46. The subpoenas were, then, wholly exploratory. Again intending no disrespect, Mr Shaw has no idea whether Yarranova and Newquay were liable for the legal fees to which the Costs Orders relate. He has no idea as to the nature of the arrangements - formal or otherwise, express or implicit - that existed as between Yarranova and Newquay, their lawyers and the related entity that paid their lawyers. He complains that nobody has ever properly explained to him (or to this or any other court) what those arrangements were. Let it be assumed that Mr Shaw is right about that: in the absence of some basis for suspecting something untoward, those arrangements are not of concern to Mr Shaw or the court.
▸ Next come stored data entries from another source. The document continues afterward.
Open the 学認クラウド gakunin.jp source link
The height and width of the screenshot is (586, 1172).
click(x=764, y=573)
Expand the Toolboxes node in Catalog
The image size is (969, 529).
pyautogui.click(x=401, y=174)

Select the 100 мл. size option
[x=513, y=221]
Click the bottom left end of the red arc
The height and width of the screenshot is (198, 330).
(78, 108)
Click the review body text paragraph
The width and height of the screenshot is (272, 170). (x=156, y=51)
The court will not default to a position of suspicion; particularly not in light of what, on its face, appears to be an entirely unremarkable example of one entity in a group performing a treasury-type function for others. It most certainly will not do so in circumstances where Mr Shaw has agitated and lost precisely the same contention on as many occasions as he has, both in this court and in the Victorian Supreme Court.
62 An appeal by way of rehearing requires demonstration of error: see Branir Pty Ltd v Owston Nominees (No. 2) Pty Ltd [2001] FCA 1835; 117 FCR 424 at 435 [22] per Allsop J, as the Chief Justice then was (Drummond and Mansfield JJ agreeing). Moreover, what is required is a demonstration of error in the orders made by the primary judge and not the reasons given for those orders. There is no sufficient doubt as to the correctness of the primary judge's orders.
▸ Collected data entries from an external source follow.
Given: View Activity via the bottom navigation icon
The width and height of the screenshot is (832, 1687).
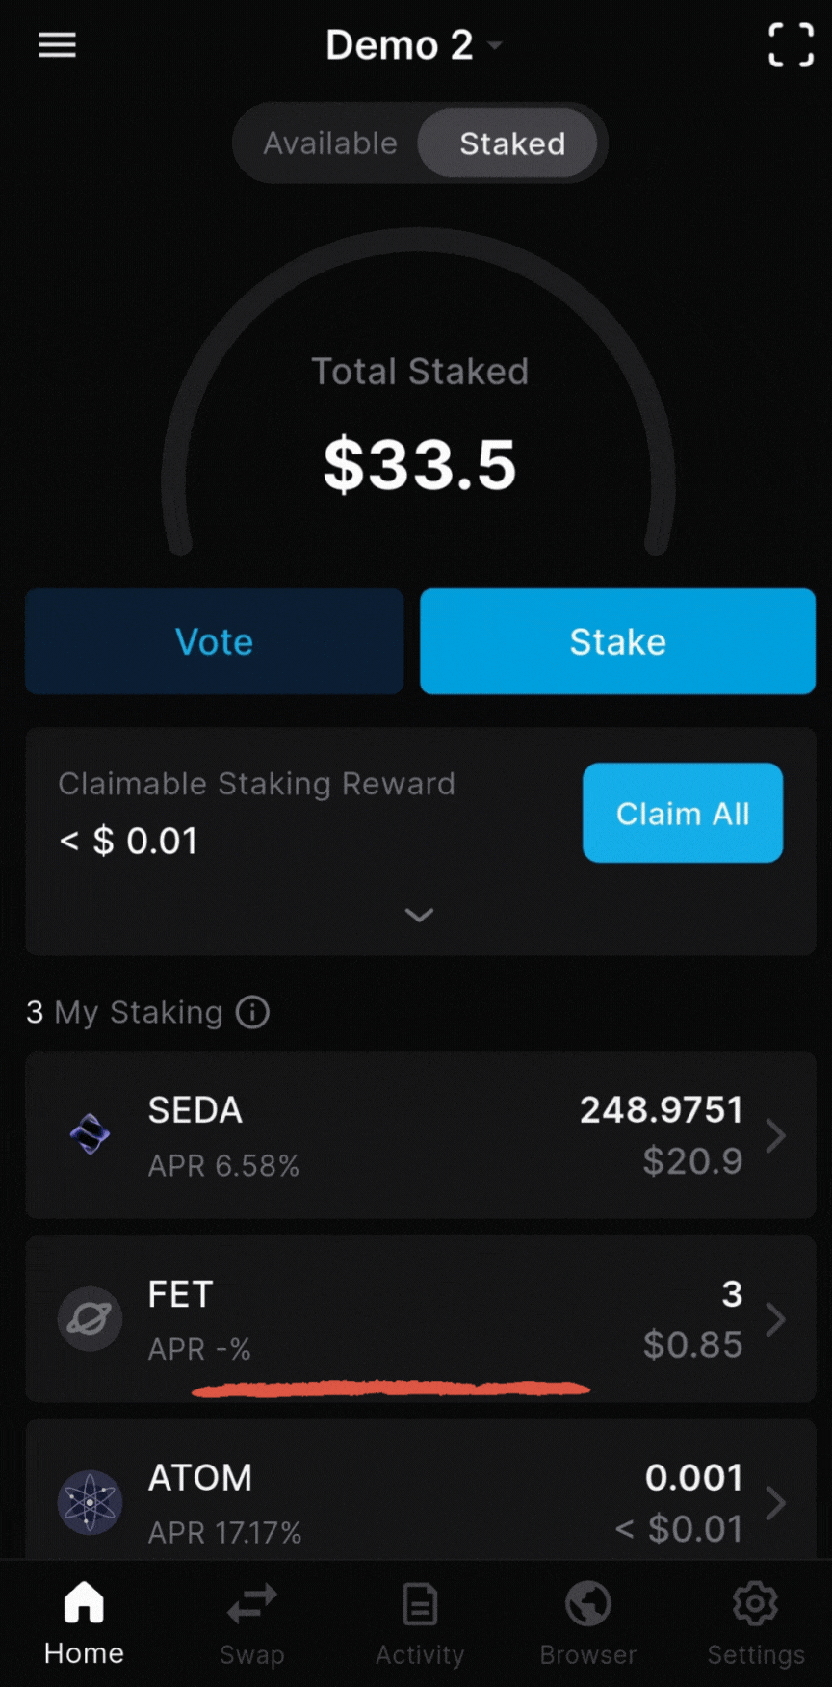Looking at the screenshot, I should click(419, 1622).
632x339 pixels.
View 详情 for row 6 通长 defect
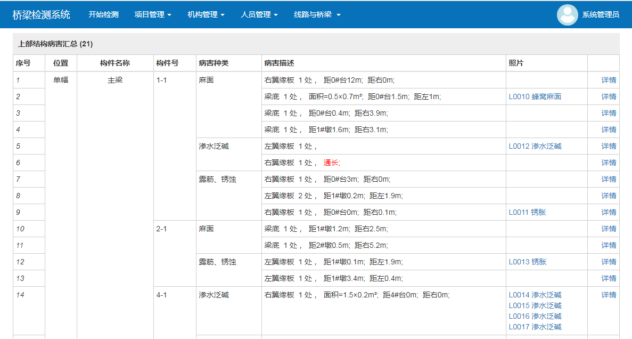point(609,163)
63 Finally, no substantial injustice would result if leave to appeal were refused. This is principally because the appellant has been afforded numerous opportunities in different courts to challenge the costs orders and on each occasion has been unsuccessful. The issue of the subpoenas by the appellant represents, as the primary judge correctly found, a further attempt by the appellant to relitigate previous costs orders.
64 It follows that neither limb of Décor has been made out and the application for leave to appeal from the orders of the primary judge should be dismissed with costs.
65 Finally, at the completion of the hearing of this matter on 4 August 2020, the appellant raised, for the first time, the existence of a revised draft notice of appeal, apparently sent to and received by the Federal Court of Australia's registry, but not filed, on 7 October 2019. No mention was made of it by any of the parties during the course of their oral submissions, and no leave was sought by the appellant to rely upon it.
66 In any event, before making final orders, the Court adjourned to consider this document which was titled "Revised Draft Notice of Appeal". After that adjournment, and having considered this document, the Court is of the opinion that the document titled "Revised Draft Notice of Appeal" does not contain any ground not addressed in substance by the parties or in these reasons.
67 Accordingly, leave to appeal the interlocutory orders of the primary judge is refused. The applicant will pay the respondent's costs of and incidental to the appeal.
I certify that the preceding sixty-seven (67) numbered paragraphs are a true copy of the Reasons for Judgment of the Honourable Justices O'Callaghan, Anastassiou and Anderson.